In defending his Aristotelian approach, Franklin targets both Platonism and nominalism. He criticizes Platonism for attributing to the objects of mathematics a reality necessarily abstract and separate from physical objects, and nominalism for regarding mathematics as having no real subject but being only a manner of speaking or making inferences concerning ordinary physical things. Nominalists hold that universals are not genuine constituents of reality--that the only realities are particular things. Franklin, to the contrary, insists that "Aristotelianism regards mathematics as literally being about some aspect of reality, about certain kinds of properties and relations rather than about individual objects." A principal strength of Aristotelian realism, he maintains, is that it can give a natural account of the difference between a law of nature and a mere coincidence. In defending his view, Franklin is necessarily led to a discussion of Aristotle's theory of abstraction and other epistemological issues. A physical law stating that copper conducts electricity or that water expands when frozen is the result of some real connection. The properties of copper and water and properties considered mathematical, like shape, size, symmetry, and continuity are categorical. They are not properly defined by how they would react in some counterfactual circumstance.

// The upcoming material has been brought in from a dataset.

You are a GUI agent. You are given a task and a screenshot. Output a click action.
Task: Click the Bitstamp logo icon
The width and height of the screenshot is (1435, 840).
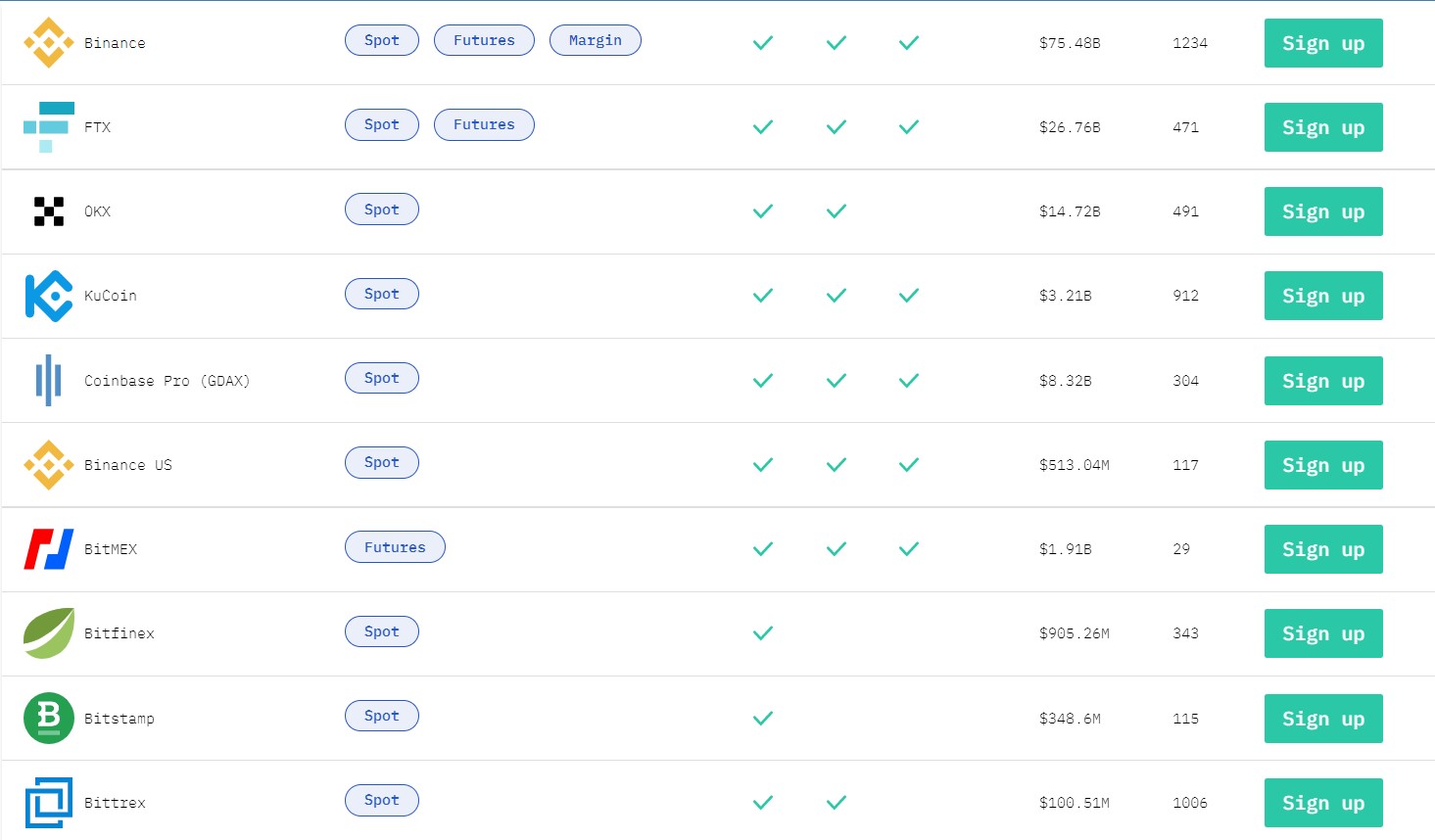[49, 719]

Philosophers of mathematics generally have been empiricist, in the style of John Stuart Mill and Imre Lakatos; either they deny the necessary certainty of mathematics, or admit its necessity but deny mathematics a direct application to the real world. An Aristotelian philosophy of mathematics, by contrast, finds necessity in truths that are directly about the real world.

In his review of higher mathematics in the nineteenth and twentieth centuries, Franklin finds that pure mathematics has been pushed into an ever more abstract and structural direction. …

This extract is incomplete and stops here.